Exam Preparation Tips for Unit 7
Learn the difference between permutation and combination first.
Memorize the formulas of \(n!\), \({}^nP_r\), and \({}^nC_r\).
Practice factorial cancellation regularly.
In word problems, decide first whether order matters or not.
For circular seating, check whether the arrangement is around a table or on a key ring.
For committees, cards, subjects, and dish selection questions, combinations are usually used.
For word arrangement, digit arrangement, and signal questions, permutations are usually used.
Related Class 11 Math Resources
FAQs
What is Unit 7 of Class 11 Math about?
Unit 7 is about permutations and combinations. It teaches students how to count arrangements and selections using formulas.
What is the main difference between permutation and combination?
In permutation, order is important. In combination, order is not important.
What is the formula of permutation?
The formula of permutation is:
\(\displaystyle {}^nP_r=\frac{n!}{(n-r)!}\)
What is the formula of combination?
The formula of combination is:
\(\displaystyle {}^nC_r=\frac{n!}{r!(n-r)!}\)
Which exercise is about permutations?
Exercise 7.2 is mainly about permutations and arrangement problems.
Which exercise is about circular permutations?
Exercise 7.3 includes circular permutations, round table seating, repeated arrangements, and key ring arrangements.

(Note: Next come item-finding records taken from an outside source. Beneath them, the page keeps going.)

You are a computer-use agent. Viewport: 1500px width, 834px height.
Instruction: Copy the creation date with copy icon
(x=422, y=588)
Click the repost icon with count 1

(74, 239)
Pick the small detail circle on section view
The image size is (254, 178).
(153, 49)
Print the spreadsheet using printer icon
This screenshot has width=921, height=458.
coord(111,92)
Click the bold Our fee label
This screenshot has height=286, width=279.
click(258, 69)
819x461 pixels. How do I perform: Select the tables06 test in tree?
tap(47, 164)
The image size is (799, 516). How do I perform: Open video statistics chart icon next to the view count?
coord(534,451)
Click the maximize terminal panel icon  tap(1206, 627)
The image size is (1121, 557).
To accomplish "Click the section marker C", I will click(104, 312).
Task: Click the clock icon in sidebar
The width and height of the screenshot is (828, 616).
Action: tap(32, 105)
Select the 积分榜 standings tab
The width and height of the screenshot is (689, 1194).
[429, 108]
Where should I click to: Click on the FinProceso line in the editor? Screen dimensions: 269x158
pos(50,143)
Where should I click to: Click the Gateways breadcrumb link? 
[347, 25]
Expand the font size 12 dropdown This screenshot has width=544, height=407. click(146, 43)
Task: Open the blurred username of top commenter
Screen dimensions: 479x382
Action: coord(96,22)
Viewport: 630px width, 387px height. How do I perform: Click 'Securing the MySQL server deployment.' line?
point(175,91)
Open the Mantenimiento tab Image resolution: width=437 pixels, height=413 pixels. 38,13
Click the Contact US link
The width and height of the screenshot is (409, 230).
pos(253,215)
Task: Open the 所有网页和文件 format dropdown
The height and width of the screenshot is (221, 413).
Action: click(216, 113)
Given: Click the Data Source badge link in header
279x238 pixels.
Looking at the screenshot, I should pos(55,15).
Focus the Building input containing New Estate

Which exercise is about combinations?
Exercise 7.4 is mainly about combinations and selection problems.
Why is \(0! = 1\) important?
The rule \(0! = 1\) is important because it is used in factorials, permutations, and combinations. It also helps formulas work when all objects are selected or no object is selected.
Disclaimer
These notes and solutions are prepared to help students understand Unit 7 in an easy way. Students should also read their textbook and confirm the exercise questions from the official book.
Final Words
Unit 7 Class 11 Math Notes are useful for learning permutations and combinations step by step. This chapter improves counting skills and prepares students for probability and higher mathematics.
Learn the formulas carefully, understand the difference between arrangement and selection, and practice all exercises regularly.